● Problem statement: Which lines of the entries hold the string "Collapse"? Copy each one.

[Items from a data source]

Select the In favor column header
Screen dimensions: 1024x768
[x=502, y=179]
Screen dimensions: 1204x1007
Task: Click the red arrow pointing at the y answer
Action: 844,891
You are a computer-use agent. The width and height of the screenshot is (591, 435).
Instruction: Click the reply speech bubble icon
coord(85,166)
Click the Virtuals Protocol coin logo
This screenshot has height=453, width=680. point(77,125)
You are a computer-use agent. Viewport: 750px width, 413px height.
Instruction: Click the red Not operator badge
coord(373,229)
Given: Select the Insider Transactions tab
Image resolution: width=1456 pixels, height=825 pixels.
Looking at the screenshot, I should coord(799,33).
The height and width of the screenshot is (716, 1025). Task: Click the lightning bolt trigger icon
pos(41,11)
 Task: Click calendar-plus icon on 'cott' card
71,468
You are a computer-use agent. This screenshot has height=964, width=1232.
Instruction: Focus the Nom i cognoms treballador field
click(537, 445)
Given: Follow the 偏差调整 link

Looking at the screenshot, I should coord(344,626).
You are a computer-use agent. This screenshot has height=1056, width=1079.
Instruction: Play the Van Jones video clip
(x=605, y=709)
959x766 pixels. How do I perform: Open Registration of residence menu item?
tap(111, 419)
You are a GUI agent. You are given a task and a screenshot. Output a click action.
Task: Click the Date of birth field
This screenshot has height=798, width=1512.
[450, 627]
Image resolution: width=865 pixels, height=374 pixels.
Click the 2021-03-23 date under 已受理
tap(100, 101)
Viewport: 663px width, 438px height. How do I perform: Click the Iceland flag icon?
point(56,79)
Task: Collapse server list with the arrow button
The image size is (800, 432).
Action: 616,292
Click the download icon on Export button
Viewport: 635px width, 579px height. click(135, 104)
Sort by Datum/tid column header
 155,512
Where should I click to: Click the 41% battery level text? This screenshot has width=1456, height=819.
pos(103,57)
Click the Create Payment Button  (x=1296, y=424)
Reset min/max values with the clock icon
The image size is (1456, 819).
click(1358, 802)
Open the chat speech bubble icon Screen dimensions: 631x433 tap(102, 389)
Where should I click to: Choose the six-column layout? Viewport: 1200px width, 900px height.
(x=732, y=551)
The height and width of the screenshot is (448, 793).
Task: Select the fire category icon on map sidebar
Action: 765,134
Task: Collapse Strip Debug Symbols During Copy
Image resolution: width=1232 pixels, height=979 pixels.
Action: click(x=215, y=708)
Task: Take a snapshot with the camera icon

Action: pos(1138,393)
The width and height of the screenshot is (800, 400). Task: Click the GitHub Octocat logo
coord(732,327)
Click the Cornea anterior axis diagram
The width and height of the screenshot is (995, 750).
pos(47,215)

● Solution to this problem:
Task: Collapse server list with the arrow button
Task: Collapse Strip Debug Symbols During Copy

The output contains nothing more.